親殺し、子殺し、数々の不正や偽装が伝えられる中、元知事の訴えは、
「義理、恩、おかげさま、国のために」
に、日本人がもう一度思いをはせてほしい、というものだった。
終戦直後に出会った少年がみせた日本人の心が今も、アリヨシ氏の胸に刻まれているからだ。
手紙によると、陸軍に入隊したばかりのアリヨシ氏は1945年秋、初めて東京の土を踏んだ。
丸の内の旧郵船ビルを兵舎にしていた彼が最初に出会った日本人は、靴を磨いてくれた7歳の少年だった。
言葉を交わすうち、少年が両親を失い、妹と2人で過酷な時代を生きていかねばならないことを知った。
東京は焼け野原だった。
その年は大凶作で、1000万人の日本人が餓死するといわれていた。
少年は背筋を伸ばし、しっかりと受け答えしていたが、空腹の様子は隠しようもなかった。

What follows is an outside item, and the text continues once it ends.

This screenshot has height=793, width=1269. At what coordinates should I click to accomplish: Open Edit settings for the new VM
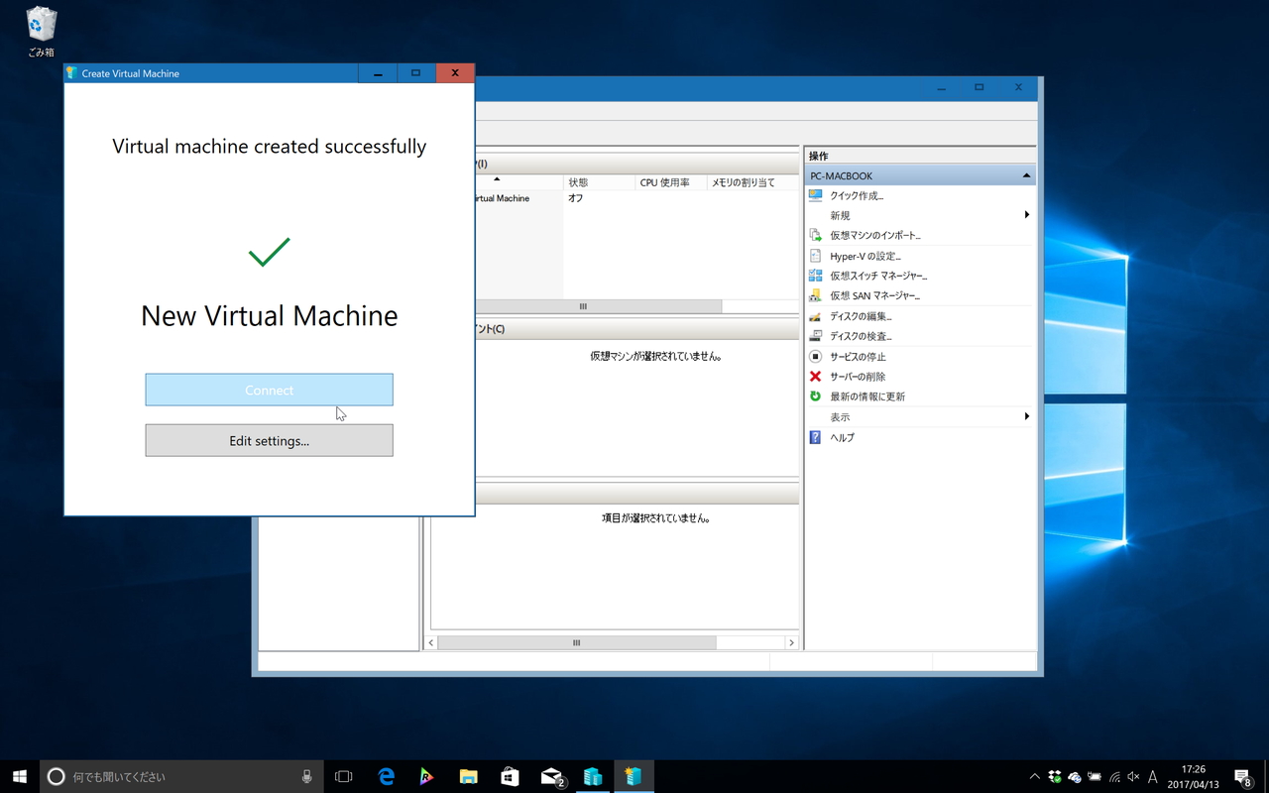click(x=269, y=441)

彼は兵舎に戻り、食事に出されたパンにバターとジャムを塗るとナプキンで包んだ。
持ち出しは禁じられていた。
だが、彼はすぐさま少年のところにとって返し、包みを渡した。
少年は「ありがとうございます」と言い、包みを箱に入れた。
彼は少年に、なぜ箱にしまったのか、おなかはすいていないのかと尋ねた。
少年は、
「おなかはすいています」といい、
「3歳のマリコが家で待っています。
一緒に食べたいんです」
といった。
アリヨシ氏は手紙にこのときのことをつづった。
「この7歳のおなかをすかせた少年が、
3歳の妹のマリコと、
わずか一片のパンを分かち合おうとしたことに深く感動した」と。
彼はこのあとも、ハワイ出身の仲間とともに少年を手助けした。
しかし、日本には2カ月しかいなかった。
再入隊せず、本国で法律を学ぶことを選んだからだ。
そして、1974年、日系人として初めてハワイ州知事に就任した。
のち、アリヨシ氏は日本に旅行するたび、この少年のその後の人生を心配した。
メディアとともに消息を探したが、見つからなかった。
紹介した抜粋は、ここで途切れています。